WHAT YOU WILL DO | In the evaluation passage on star plots and PCPs, which star glyph variant scored significantly better than LSPs at the large scale?

Evaluation of the results shows that for accuracy in similarity detection, juxtaposed star plot variants (Color-cue Kiviats, Kiviats, LSPs) outperform superposed encodings (non-color-cue PCPs, color-cue PCPs) at both the moderate and the large scale. We therefore reject hypothesis H1 (At moderate scale (16 items), all encodings studied will yield equivalent scores), as encodings do not have equal performance at moderate scale; superposed encodings are worse.

At the same time, we accept hypothesis H2 (At large scale, juxtaposed encodings will outperform superposed encodings), and we furthermore find that it holds at moderate scale as well. This is an interesting finding, because our moderate and large scales are significantly below the suggested PCP effectiveness threshold of hundreds of items [13]. One interpretation is that, PCPs are excellent tools for correlation detection and analysis, and similarity detection does not necessarily involve inter-variable correlation. We also note that color-cue in PCPs helps with respect to similarity detection scores, but does so only at large scale, and the effect is moderate.

Within the star glyph variants, color-cue Kiviats and Kiviats scored similarly at both scales. At the large scale, color-cue Kiviats scored significantly better than LSPs. At moderate scale, all star glyph variants perform similarly with respect to error. These findings are in direct contradiction with the results of Fuchs et al. [18], who found that LSPs outperformed all other star glyph variations, including Kiviats. We believe the experimental setting may explain this discrepancy. First, in a 3 × 3 grid layout (9 items) with the target located centrally, as in Fuchs et al., similarity detection turns into a series of one-on-one comparison tasks with all items near the target. When scale increases, as in our experiments, items can no longer be placed immediately side by side for comparison. Second, when the number of variables encoded in the Kiviats is artificially large, as in the synthetic data used in the Fuchs et al. study, the shape of a Kiviat becomes harder to discern. With lower-dimensional items, Kiviats may benefit more from the pre-attentive nature of shape. In general, Kiviat-style glyphs may yield superior results in similarity tasks, as they do in pattern recognition tasks [57, 58].

LISTED RECORDS |

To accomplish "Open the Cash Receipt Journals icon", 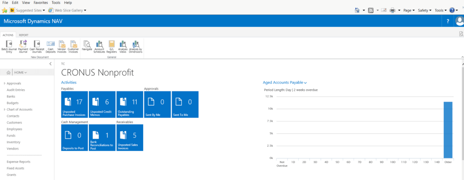I will click(x=37, y=47).
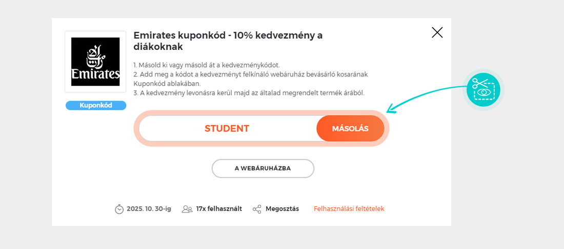This screenshot has width=564, height=249.
Task: Click the blue Kuponkód badge
Action: coord(96,105)
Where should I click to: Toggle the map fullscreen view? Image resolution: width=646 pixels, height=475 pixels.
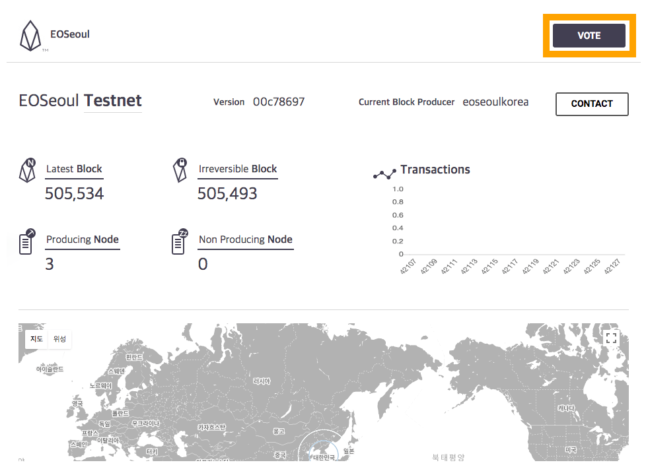(611, 338)
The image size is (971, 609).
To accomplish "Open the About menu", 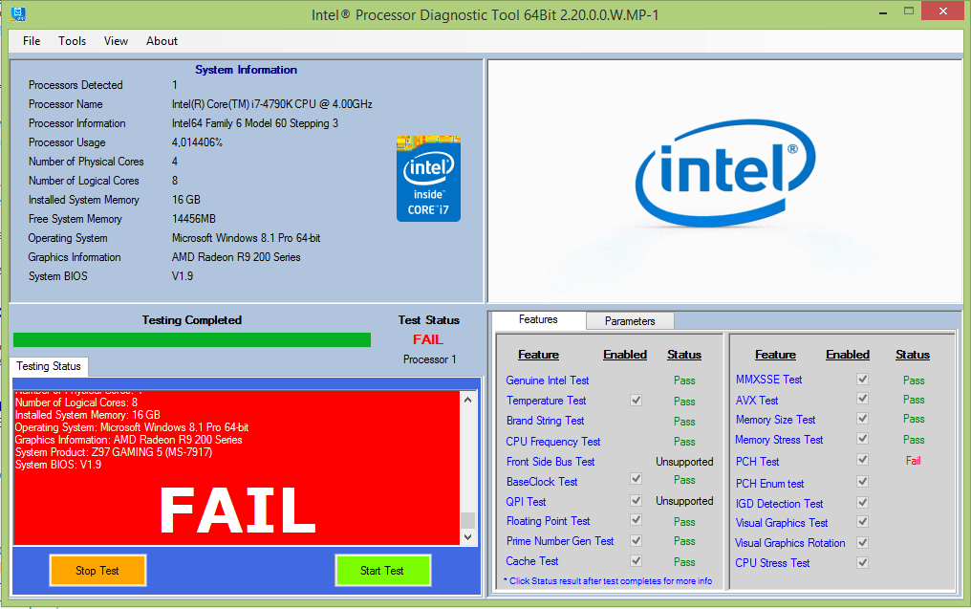I will pos(162,41).
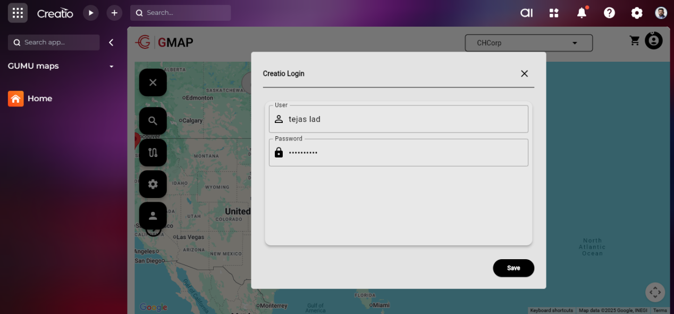Open the help question mark icon

(x=609, y=13)
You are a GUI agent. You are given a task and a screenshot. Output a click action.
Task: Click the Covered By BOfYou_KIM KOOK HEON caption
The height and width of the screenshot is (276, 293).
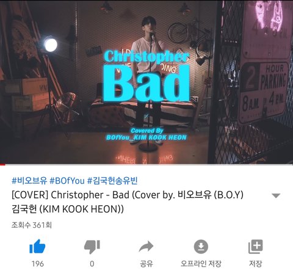pyautogui.click(x=147, y=134)
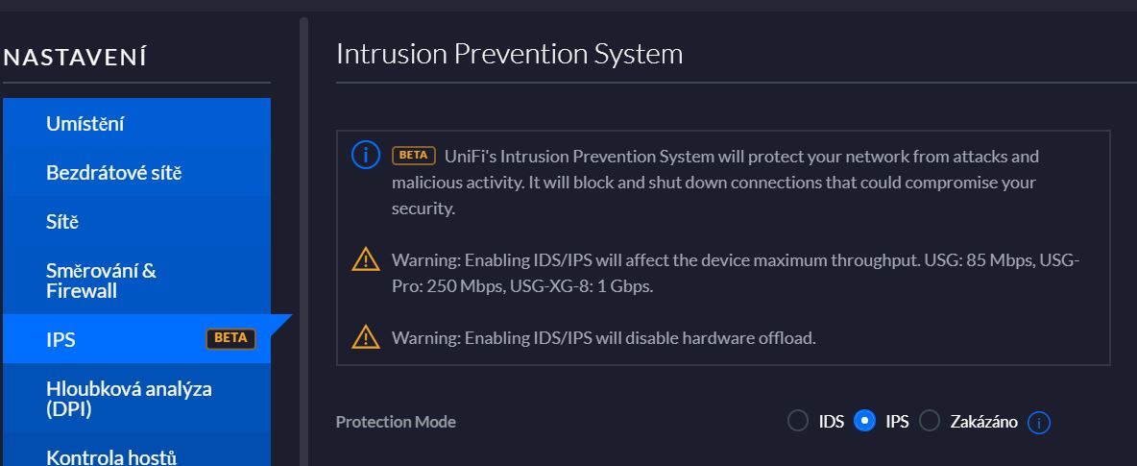The height and width of the screenshot is (466, 1137).
Task: Click the blue info icon in notice box
Action: [x=366, y=156]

SOLUTION TO THE EXERCISE | Color-cue Kiviats